Aucune de ces quatre attitudes sur les désaccords de la conscience n’a plu à Dieu; de plus, deux d’entre elles étaient même purement et simplement hérétiques.
Satan avait sa hache prête à tirer profit de cette division naturelle. Quel ciment Paul allait-il utiliser pour combler ce vide et fédérer les Églises au milieu des disputes de conscience? Le ciment de l’amour chrétien, comme on le trouve dans Romains 14 et 1 Corinthiens 8–10. Le tableau ci-dessous introduit la triple solution de Paul (l’amour) pour amoindrir la séparation grandissante entre les premières Églises. Prenez le temps de regarder attentivement sa solution d’amour qui conduit à l’unité.
Les trois colonnes du milieu sont principalement tirées de l’analyse brillante et inspirée de l’Esprit faite par Paul sur les désaccords de conscience dans Romains 14 et 15. Paul nous offre dans ces deux chapitres 12 principes pour s’assurer que les consciences strictes des plus faibles seront respectées, tout en permettant la liberté légitime des plus forts.
Les voici:
Faites accueil à celui qui est faible dans la foi, et ne discutez pas sur les opinions. Tel croit pouvoir manger de tout: tel autre, qui est faible, ne mange que des légumes.
Vous vous êtes maintenant probablement déjà placés dans une boîte « forte conscience » ou « faible conscience ». Mais le fait est que, dans la plupart des cas, vous êtes probablement fort et faible à la fois, en comparaison aux autres. Il y aura presque toujours des gens à votre gauche et à votre droite sur n’importe quel sujet qui porte à débat. Cela signifie que, selon la situation, Dieu va vous appeler à obéir aux exhortations de Paul adressées aux faibles et aux forts.
Que celui qui mange ne méprise point celui qui ne mange pas, et que celui qui ne mange pas ne juge point celui qui mange, car Dieu l’a accueilli. Qui es-tu, toi qui juges un serviteur d’autrui? S’il se tient debout, ou s’il tombe, cela regarde son maître. Mais il se tiendra debout, car le Seigneur a le pouvoir de l’affermir.
N’est-ce pas toujours la tentation du fort, de regarder de haut et de mépriser les « légalistes » stricts? Paul condamne cette attitude de supériorité.
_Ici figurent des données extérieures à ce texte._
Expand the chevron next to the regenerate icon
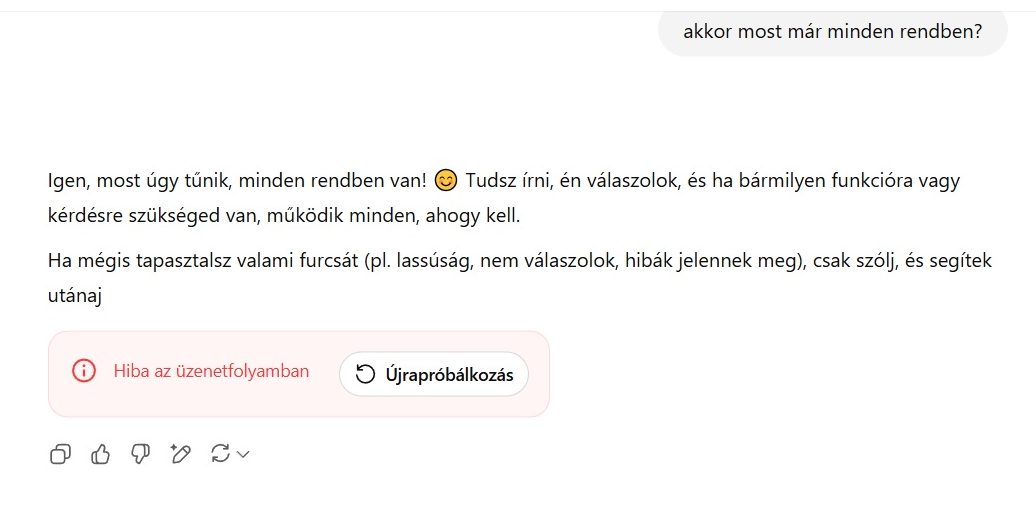1036x528 pixels. 243,454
Et n’est-ce pas toujours la tentation de ceux qui ont une conscience plus faible concernant une problématique particulière de juger ces « antinomiques »?
Pourquoi cette attitude est-elle mauvaise? Paul donne deux raisons:
« Dieu l’a accueilli » (14.3c). Te penses-tu plus saint que Dieu pour juger celui que Dieu accueille?
« Qui es-tu, toi qui juges un serviteur d’autrui? » (14.4a). Vous n’êtes pas les maîtres des autres croyants.
Nous ne sommes pas en train de dire que ces questions de second plan ne sont pas importantes. Il est bon d’en parler et même d’avoir des prédications sur le sujet. Il est bon de tweeter et de bloguer à ce propos. Mais il y a au moins deux conditions à cela: ayez le bon esprit et ayez la bonne mesure.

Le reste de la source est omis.